In this op-ed, YAP CEO Jeff Fleischer advocated on behalf of program participants and their families and the NJ YAP teams serving them.
(Update: $3 million of the $9.5 million cut from Family Support Services, the area that funds NJ YAP programs impacted by COVID-19-related budget cuts, was restored to the state’s budget. The state’s Department of Children and Families commissioner will issue Requests for Proposal to determine which providers will receive the $3 million.) 
YAP is discussed as part of the solution in this report about how kids can be saved from gun violence in Chicago.

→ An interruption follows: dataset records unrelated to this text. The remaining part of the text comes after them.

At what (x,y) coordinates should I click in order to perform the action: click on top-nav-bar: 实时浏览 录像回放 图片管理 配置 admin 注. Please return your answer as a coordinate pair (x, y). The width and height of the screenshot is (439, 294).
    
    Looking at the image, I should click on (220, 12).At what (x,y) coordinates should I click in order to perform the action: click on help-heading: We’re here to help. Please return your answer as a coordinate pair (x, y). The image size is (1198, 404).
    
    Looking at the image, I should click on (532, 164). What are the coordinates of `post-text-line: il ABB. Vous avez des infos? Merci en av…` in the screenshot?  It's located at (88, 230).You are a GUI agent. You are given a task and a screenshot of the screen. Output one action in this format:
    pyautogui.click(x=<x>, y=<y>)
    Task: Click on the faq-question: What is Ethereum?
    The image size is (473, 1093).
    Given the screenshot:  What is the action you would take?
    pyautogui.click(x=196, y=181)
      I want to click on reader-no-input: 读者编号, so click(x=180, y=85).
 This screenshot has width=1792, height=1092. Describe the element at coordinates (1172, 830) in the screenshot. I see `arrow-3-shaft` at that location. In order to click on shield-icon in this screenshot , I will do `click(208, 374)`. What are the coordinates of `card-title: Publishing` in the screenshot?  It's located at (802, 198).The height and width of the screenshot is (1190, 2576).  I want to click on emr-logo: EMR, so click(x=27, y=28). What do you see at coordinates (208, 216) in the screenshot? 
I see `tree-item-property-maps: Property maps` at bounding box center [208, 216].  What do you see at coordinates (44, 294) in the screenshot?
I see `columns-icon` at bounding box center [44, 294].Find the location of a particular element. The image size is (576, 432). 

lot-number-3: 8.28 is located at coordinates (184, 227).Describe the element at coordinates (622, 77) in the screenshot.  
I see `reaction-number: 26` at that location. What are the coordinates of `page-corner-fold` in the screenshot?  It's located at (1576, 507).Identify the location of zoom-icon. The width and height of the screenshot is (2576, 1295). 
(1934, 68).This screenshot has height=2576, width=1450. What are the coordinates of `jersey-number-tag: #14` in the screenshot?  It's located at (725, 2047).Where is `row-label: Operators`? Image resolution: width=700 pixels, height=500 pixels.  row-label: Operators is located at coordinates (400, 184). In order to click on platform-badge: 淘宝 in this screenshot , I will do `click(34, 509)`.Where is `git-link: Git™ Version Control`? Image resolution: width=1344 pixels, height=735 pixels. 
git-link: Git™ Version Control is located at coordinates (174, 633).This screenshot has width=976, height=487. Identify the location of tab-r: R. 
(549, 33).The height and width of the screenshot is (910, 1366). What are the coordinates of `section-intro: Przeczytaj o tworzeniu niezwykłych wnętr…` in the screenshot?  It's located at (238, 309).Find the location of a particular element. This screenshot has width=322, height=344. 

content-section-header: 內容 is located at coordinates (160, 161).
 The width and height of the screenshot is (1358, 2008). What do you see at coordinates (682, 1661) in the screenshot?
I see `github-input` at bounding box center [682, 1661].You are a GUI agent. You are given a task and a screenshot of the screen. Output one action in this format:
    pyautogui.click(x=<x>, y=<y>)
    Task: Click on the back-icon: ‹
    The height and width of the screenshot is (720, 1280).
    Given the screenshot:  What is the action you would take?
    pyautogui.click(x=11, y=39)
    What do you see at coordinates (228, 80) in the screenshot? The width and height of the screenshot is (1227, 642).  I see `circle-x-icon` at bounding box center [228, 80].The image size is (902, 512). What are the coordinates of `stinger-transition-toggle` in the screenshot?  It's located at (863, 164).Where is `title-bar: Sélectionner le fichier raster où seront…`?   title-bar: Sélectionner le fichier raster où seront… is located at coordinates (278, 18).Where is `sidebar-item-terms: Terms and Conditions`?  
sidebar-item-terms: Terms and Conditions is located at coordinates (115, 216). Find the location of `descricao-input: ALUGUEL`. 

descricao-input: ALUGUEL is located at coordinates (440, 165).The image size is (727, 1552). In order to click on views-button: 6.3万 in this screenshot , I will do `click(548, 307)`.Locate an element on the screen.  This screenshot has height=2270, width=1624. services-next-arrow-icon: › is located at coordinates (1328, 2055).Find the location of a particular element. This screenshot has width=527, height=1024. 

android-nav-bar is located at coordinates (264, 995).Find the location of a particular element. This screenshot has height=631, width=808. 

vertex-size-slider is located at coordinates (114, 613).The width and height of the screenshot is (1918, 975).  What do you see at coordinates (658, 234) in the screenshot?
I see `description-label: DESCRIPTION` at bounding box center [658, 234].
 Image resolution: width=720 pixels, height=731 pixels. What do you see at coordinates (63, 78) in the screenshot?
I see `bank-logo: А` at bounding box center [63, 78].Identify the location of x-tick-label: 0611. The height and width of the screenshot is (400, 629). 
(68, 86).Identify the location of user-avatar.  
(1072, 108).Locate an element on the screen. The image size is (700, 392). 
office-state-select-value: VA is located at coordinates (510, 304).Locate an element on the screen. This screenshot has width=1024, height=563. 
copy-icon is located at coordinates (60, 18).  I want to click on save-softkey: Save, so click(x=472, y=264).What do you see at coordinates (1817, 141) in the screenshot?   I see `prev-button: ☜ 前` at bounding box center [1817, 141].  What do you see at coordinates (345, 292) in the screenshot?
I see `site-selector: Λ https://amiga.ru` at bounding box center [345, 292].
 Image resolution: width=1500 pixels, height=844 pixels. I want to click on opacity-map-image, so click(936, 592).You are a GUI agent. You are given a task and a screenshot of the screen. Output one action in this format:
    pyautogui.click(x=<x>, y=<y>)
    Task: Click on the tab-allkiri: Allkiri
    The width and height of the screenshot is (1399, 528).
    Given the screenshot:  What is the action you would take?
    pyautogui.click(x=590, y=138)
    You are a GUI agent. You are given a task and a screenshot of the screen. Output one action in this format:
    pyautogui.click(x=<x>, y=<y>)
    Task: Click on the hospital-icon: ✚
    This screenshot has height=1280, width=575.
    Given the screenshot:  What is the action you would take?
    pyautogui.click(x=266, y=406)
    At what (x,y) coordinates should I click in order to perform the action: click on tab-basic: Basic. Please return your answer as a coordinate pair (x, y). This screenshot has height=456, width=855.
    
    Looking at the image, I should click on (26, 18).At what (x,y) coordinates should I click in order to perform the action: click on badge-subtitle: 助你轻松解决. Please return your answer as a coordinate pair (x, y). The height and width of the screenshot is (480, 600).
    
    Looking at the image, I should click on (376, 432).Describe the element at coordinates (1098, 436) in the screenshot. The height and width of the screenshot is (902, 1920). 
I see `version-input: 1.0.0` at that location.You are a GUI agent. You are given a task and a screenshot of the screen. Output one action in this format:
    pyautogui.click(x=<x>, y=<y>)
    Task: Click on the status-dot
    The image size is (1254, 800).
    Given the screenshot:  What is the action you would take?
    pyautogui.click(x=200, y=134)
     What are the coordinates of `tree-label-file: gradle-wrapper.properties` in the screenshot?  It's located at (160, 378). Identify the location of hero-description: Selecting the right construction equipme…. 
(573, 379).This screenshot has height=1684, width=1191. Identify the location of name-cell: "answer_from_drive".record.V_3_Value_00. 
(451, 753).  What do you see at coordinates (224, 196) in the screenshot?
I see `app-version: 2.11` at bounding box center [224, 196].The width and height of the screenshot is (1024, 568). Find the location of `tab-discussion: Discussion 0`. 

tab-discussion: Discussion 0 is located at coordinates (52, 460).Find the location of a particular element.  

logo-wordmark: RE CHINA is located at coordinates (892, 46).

Challenged with the pandemic, YAP’s programs are having success. YAP Chicago’s Choose to Change work is mentioned in a New York Times report about how COVID-19 has impacted crime reduction programs.
YAP Roanoke and New River Valley Counties Director Chante Smith did a brief radio interview about how YAP works to keep families together and kids out of institutional placements.
Through her art, 15-year-old Kiara, a participant in YAP’s Developmental Disabilities/Autism program, is expressing herself and advocating for others through her art.